The slowing of Australian residential property markets, triggered mainly by tighter lending criteria, now calls for a more flexible approach to the terms on which property is sold.
Uncertainty is a key factor in dissuading vendors and purchasers of property from making good lifestyle decisions and now the biggest of the uncertainties is the time it will take to either buy or sell a property in the current real estate climate.
Throughout the property boom we have recently experienced, sellers of property had little concern about bidding for a new home before they sold their own, knowing that there were plenty of buyers for their current home and that even if they didn’t sell in the usual time frame, bridging finance would be readily available at low cost.
This is no longer the case. Quality property is still selling well…but not all property. Some property is taking longer to sell and vendor expectations have needed to be adjusted to reflect the changed conditions. Bridging finance has become more difficult to obtain.
And so we are now seeing a very different environment….

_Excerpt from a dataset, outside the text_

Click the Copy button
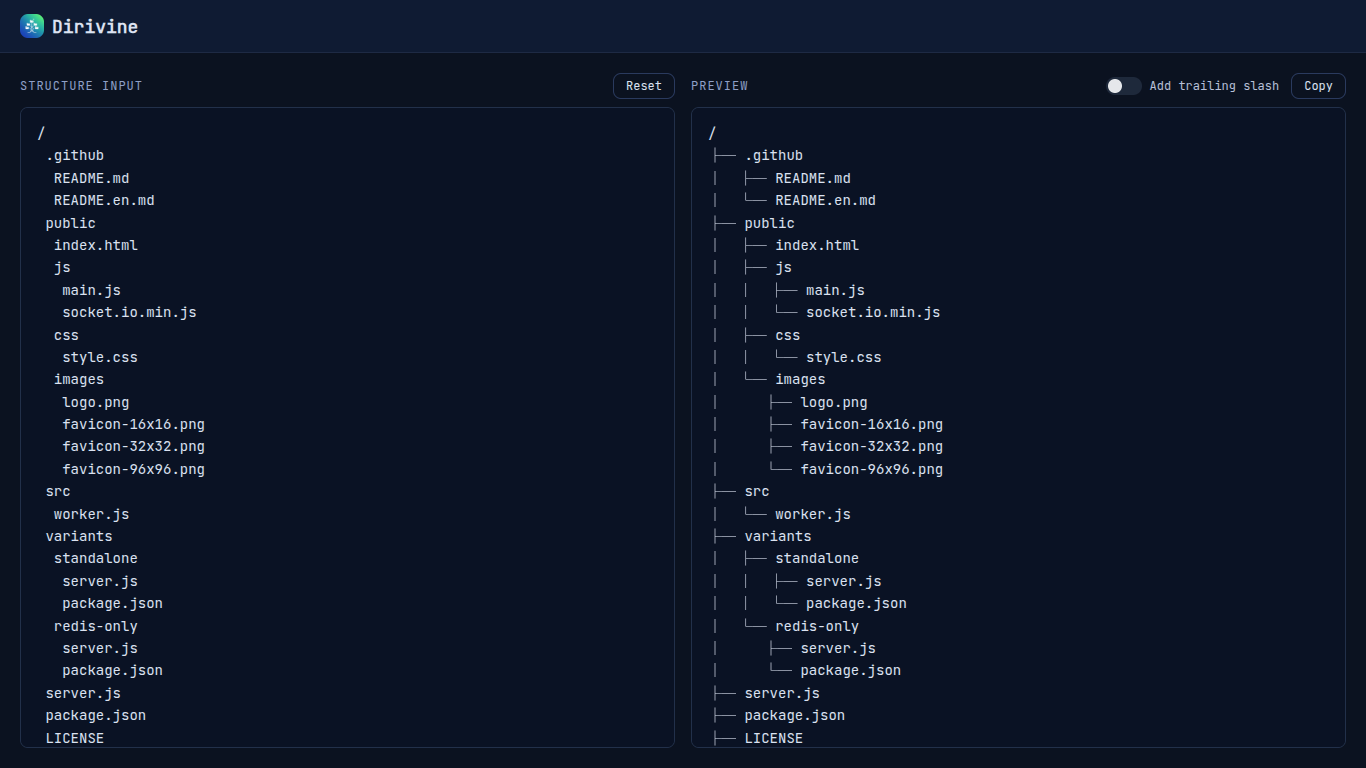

Sellers have become more reluctant to buy before they sell in a market where there are fewer buyers for their current home. They are also concerned that if they sell before they buy, they may not find a suitable property to move into within a reasonable time frame.
Buyers have become more reluctant to purchase prior to selling when there is uncertainty on how much their current home is actually worth, how long it well take to sell their home at a reasonable price, and fearing that bridging finance may not be available to them.
The common denominator in all of this is “time”. If buyers and sellers had more time to satisfy their transactional needs, more property would become available, more buyers would re-enter the residential property market and therefore more property transactions would result.
The simple solution is for vendors to offer longer settlement periods than the 60/90/120 days to which we are accustomed. A settlement offered at 6 months from the date of sale, with the right of the parties to settle earlier if mutually agreed, would significantly alleviate the pressures we are now experiencing. Vendors would have more time to source their next property after they have sold and purchasers would have more time to sell their homes once they have purchased. With these pressures reduced, people’s needs could be better met.
Last weekend Bidpro purchased a property in Kew on behalf of a client and negotiated a 5 months settlement to enable the purchasers to organise the sale of their current home. The vendors had not yet purchased a home as they had no certainty in relation to achieving a sale on the day, no certainty on the price they would achieve and no certainty of a likely settlement date. The longer term settlement in this instance is a clear “win-win” as it now enables both parties to achieve their objectives with greater certainty, in a timely manner and without the risk of making hasty decisions.
We believe that even in stronger market conditions, longer settlements will become a more accepted practice. They will be especially relevant to the downsizer/retiree market where vendors are selling their family home to move to something smaller such as an apartment that may not be ready for occupation for some time. Longer settlement periods can often be the difference between making the right move and not moving at all. They can also avoid having to make two moves…and no-one really wants to do that.
If you need “time”, never be afraid to ask for it.